Orecchiedoro - III
Un giorno la voce echeggiò cristallina.
L'uomo stava approdando al porto per cercare la sposa che avrebbe regnato insieme a lui a Nefilim, il regno degli Uomini Straordinari.
Uno Scricciolo Arcobaleno si posò sulla finestra e cinguettò:
«Il Principe vuole conoscere la ragazza dalle orecchie d'oro per vedere se è come dicono.»
La giovane si sorprese nel sapere che la voce era quella di un principe e che, per di più, volesse conoscerla.
Desiderò uscire.
Batté i pugni contro la porta, ma non riuscì a scardinarla.
Lo Scricciolo cinguettò:
«Di' ciò che desideri.»
«Voglio la chiave»
e l'Aquila la depose sulla finestra.
Aprì la porta, scese le scale e si trovò a fronteggiare il roseto che l'aveva imprigionata in quegli anni.
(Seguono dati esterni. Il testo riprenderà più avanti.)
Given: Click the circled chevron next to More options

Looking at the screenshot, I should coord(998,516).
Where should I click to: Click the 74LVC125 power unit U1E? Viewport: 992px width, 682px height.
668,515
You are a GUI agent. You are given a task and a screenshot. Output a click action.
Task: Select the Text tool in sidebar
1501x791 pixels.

Con le mani forzò le spine e si avventurò nell'intrico fino a ritrovarsi completamente pungolata da aculei affilatissimi.
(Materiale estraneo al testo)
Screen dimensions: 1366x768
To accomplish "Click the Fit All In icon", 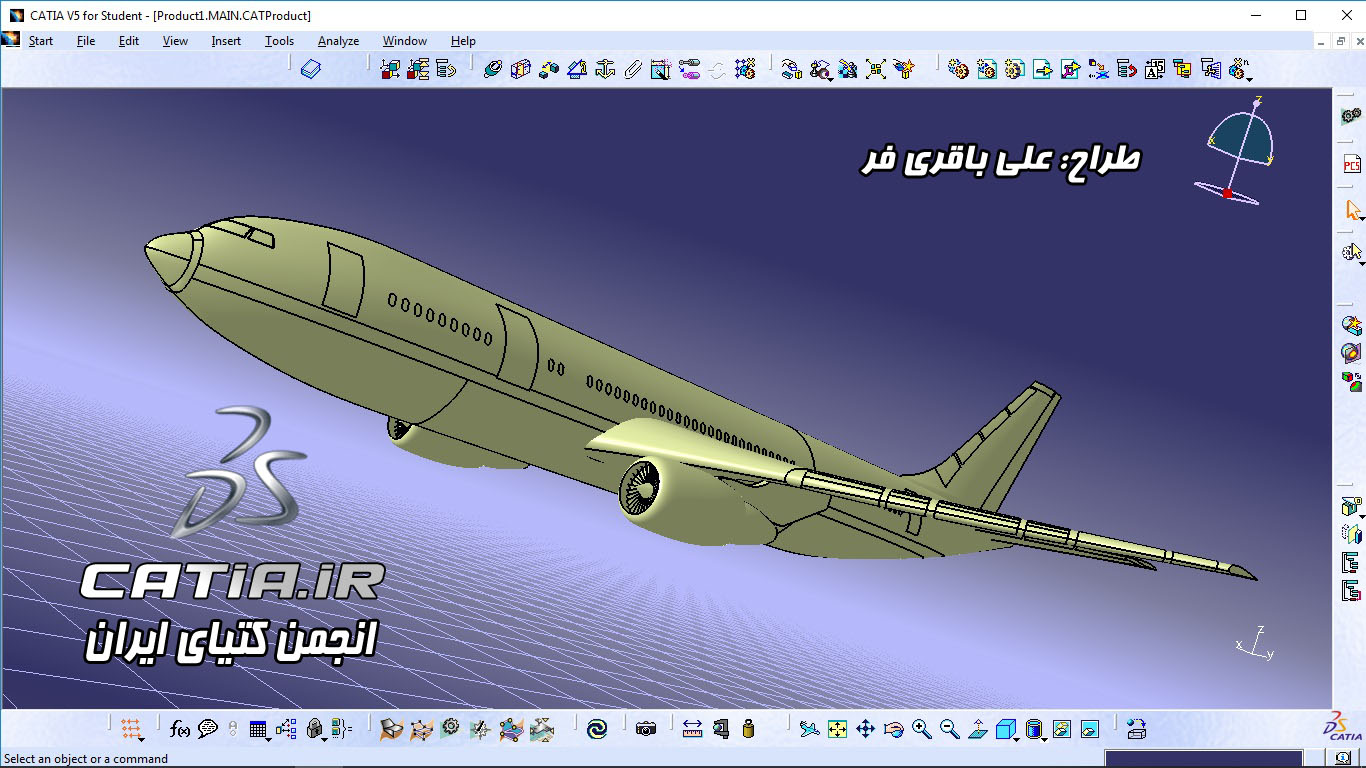I will [x=837, y=729].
Più si muoveva e più le spine le affondavano nella carne procurandole ferite profonde.
Si fermò, crocefissa in quell'oceano profumato.
Lo Scricciolo cinguettò:
«Di' ciò che desideri.»
«Voglio vedere il Principe».
Il roseto si animò di voci che non aveva mai udito.
Le spine sostenevano che i suoi genitori l'avrebbero uccisa;
i rami, che si sarebbe dovuta nascondere;
le rose appassite, che avrebbe dovuto essere grata di essere viva;
i boccioli la incitarono a vedere coi propri occhi l'uomo della voce sincera.
«Voglio passare»
e i rami formarono una galleria, le spine caddero ed i boccioli sanarono le ferite.
Incamminandosi verso il castello, si domandò come avrebbero reagito i suoi genitori.
Non sarebbero stati contenti di rivederla e, forse, avrebbero riprovato a ucciderla.
«Voglio un mantello per nascondermi»
e l'Aquila le gettò sulle spalle un manto fatato che non avrebbe permesso a nessuno di riconoscerla.